Do I have to do anything for file ACLs to work both before and after I reformat a computer?
- by Zian Choy
Let's say that I have a computer running Windows Vista with 2 users: Alice and Bob. Alice is the admin and Bob is a normal user. They each have files in their respective My Documents folders and Bob is not allowed to view Alice's files and Alice has to jump through a UAC elevation to view Bob's.

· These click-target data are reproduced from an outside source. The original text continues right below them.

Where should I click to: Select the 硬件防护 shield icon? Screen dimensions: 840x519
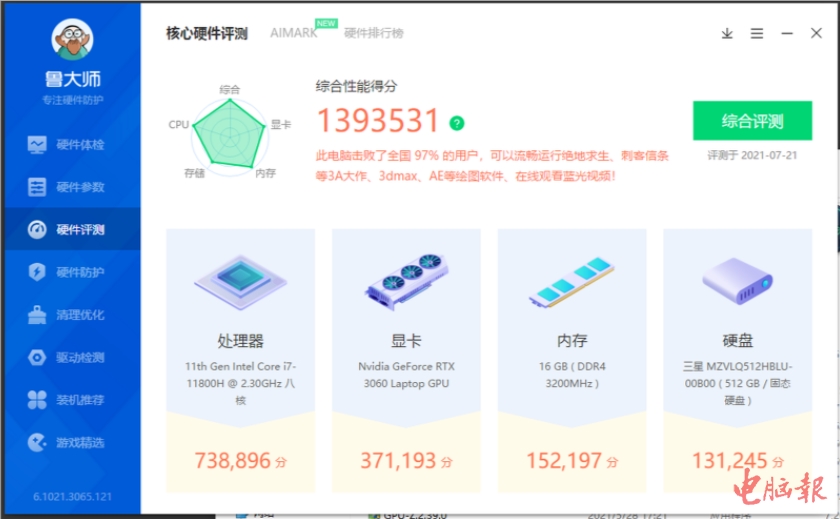coord(37,272)
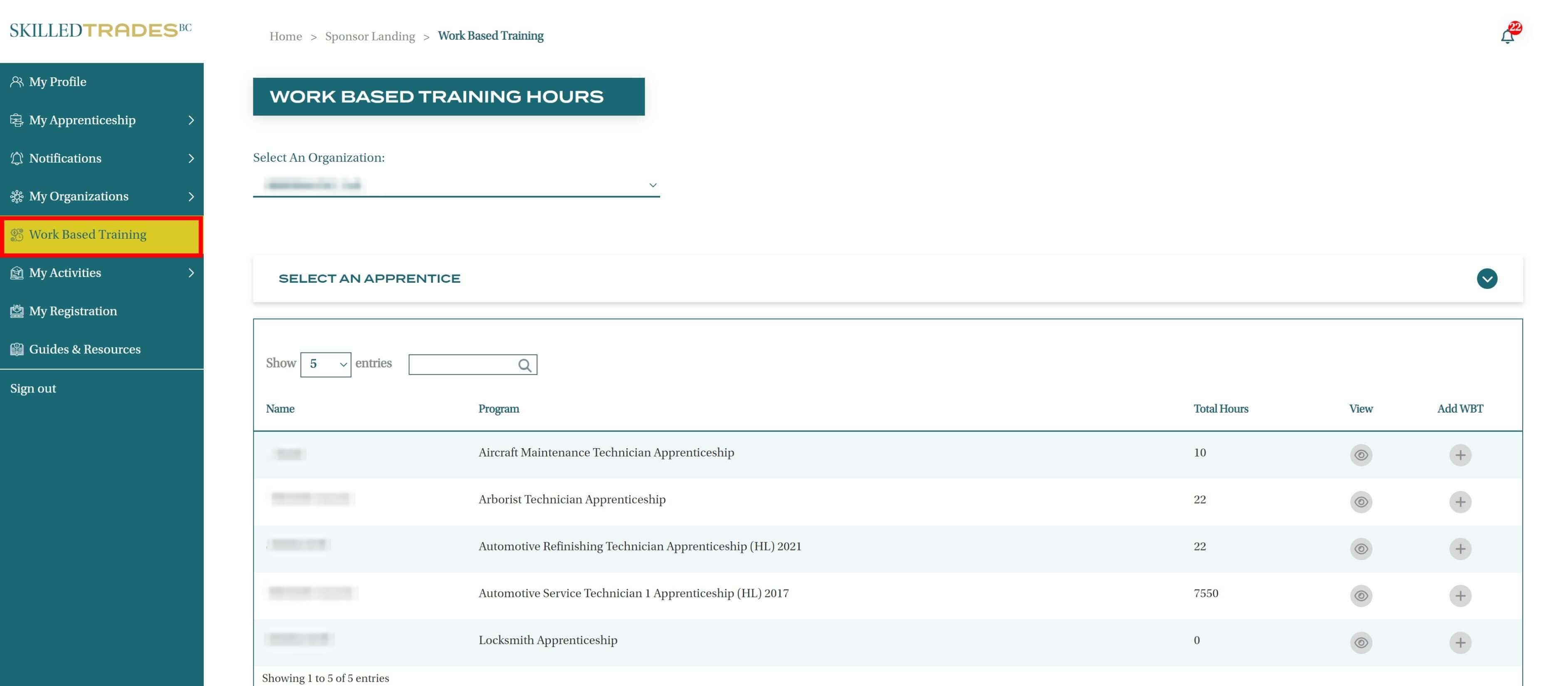This screenshot has height=686, width=1568.
Task: Change the Show entries count dropdown
Action: click(326, 364)
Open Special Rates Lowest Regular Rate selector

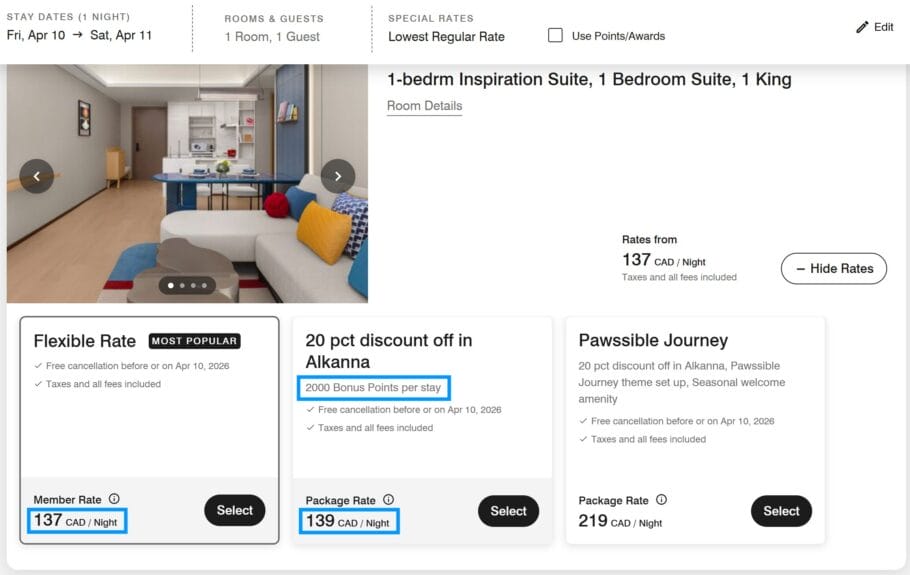coord(446,36)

If Alice copies all the files on the computer to an external NTFS-formatted hard drive with the following 2
commands:
robocopy "E:\Bob's Files" "C:\Users\Bob\My Documents" /MIR
robocopy "E:\Alice's Files" "C:\Users\Alice\My Documents" /MIR
And then reformats the hard drive, installs a fresh copy of Windows, and creates 2 users named Alice and Bob on the computer, then will everything in the first paragraph be true after Alice copies the files back onto the internal hard drive? Assume that when the files are copied back over, she logs in as Bob and then copies Bob's files and likewise with her own files.
Possibly relevant: Alice and Bob also have passwords on their user accounts and they create new passwords after the computer is reformatted.
The main post has been tweaked slightly to make the question clearer. Answers that predate April 2011 are referring to an earlier version of this post.